Research instrumentation core facility

The Research Instrumentation core provides CRUK CI scientists with support and access to a range of state-of-the-art equipment and specialised technologies.

Our lab (formerly called the equipment park) offers technical/scientific advice, troubleshooting support and appropriate training for all the facility’s equipment. We also routinely test the capabilities of our equipment, optimise current or new techniques for our instruments and horizon scan to maximise the quality of data generated and to provide the best possible advice to CRUK CI scientists. 

Protein gel electrophoresis

We provide access to a wide range of gel electrophoresis equipment for analysis of protein samples. We have the capability for both 1- and 2-dimensional separation of proteins including 2D Fluorescence Difference In-Gel Electrophoresis (2D-DiGE).
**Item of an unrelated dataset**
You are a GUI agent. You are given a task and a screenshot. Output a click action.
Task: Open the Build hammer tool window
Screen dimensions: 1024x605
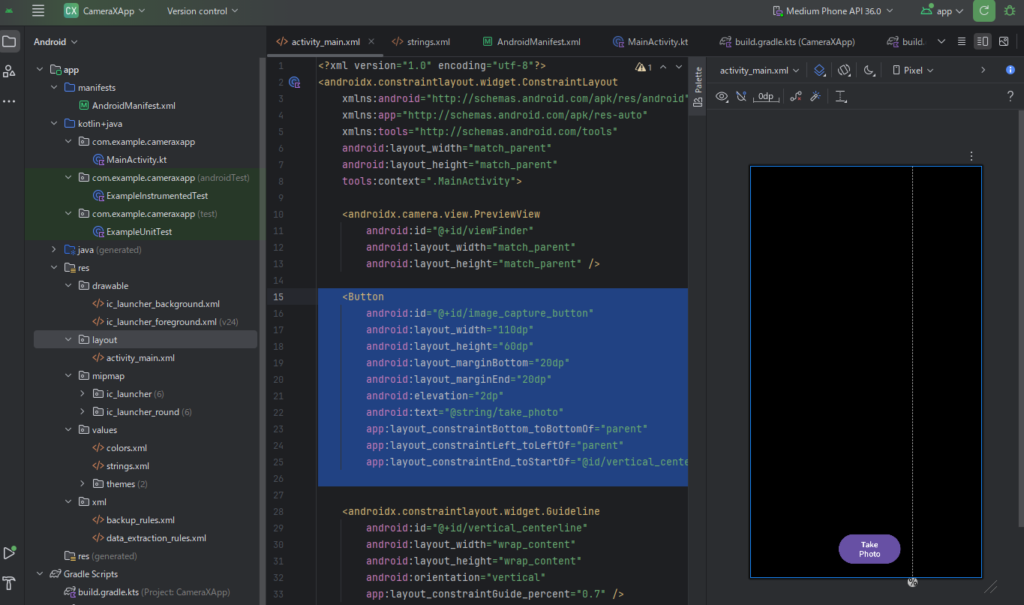point(10,584)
Together with our range of digital camera and scanner imaging systems, we can digitise images which improves accuracy of quantification, saves time and reduces costs. This year we have introduced an iBind instrument for hands-free Western immunodetection.

Biosensor

The Biacore T100 biosensor measures molecular interactions in real-time. This instrument has proved pivotal in a number of research projects this year carried out by the Murphy, Gergely and Brindle laboratories, investigating the kinetics of protein-protein or protein-lipid interactions. This year we have also continued to focus on a new ‘orphan receptor’ technique for the Biacore to capture and identify novel binding partners for molecules using mass spectrometry.

Plate readers and spectrophotometers

The Research Instrumentation core provides access to three high-specification plate readers (a Tecan M200, Biotek Clarity, and a BMG PHERAstar FS with a plate stacker). These are used extensively by most research groups in the Institute for absorbance, fluorescence and/or luminescence assays. Our final two absorbance spectrophotometers consist of a Cecil Super Aquarius 9500 for cuvette measurements, and a newly introduced Direct Detect spectrophotometer for accurate quantification of small volume protein samples.

Imaging systems

Five imaging systems are available that produce digital images from a wide range of different samples. The Typhoon Trio produces images of radioactive, visible fluorescent or chemiluminescent samples while the Odyssey images fluorescence specifically in the infrared region. ImageScanner III is a high-resolution flatbed scanner for imaging non-fluorescent samples. We also have a high resolution camera system, the Syngene Dyversity, capable of capturing both fluorescent and chemiluminescent images and a GelCount colony counter. Dedicated analysis software packages can accurately quantify protein/DNA bands, colonies or spots captured by any of these imaging systems. 

Figure 1. Typical images generated from our imaging systems; (a) IR-800/IR-680 multiplexed Western blot, (b) GFP or (c) tdTomato-stained cells in a dish/multi-well plate, (d) IR800-stained tissue sections, (e) Cy3/Cy5 microarray, (f) 2D-DiGE gel, and (g) AF-488/Cy3-stained primary cells.

Molecular biology applications

Our lab houses an 8-channel NanoDrop as well as a Qubit for quantification of small volume nucleic acid (and protein) samples and has the capability for both standard and real-time PCR. We also have a pulsed-field gel electrophoresis system, CHEF III, for separation of large DNA molecules and a number of E-Gel iBases/MotherBases for fast separation of DNA and RNA.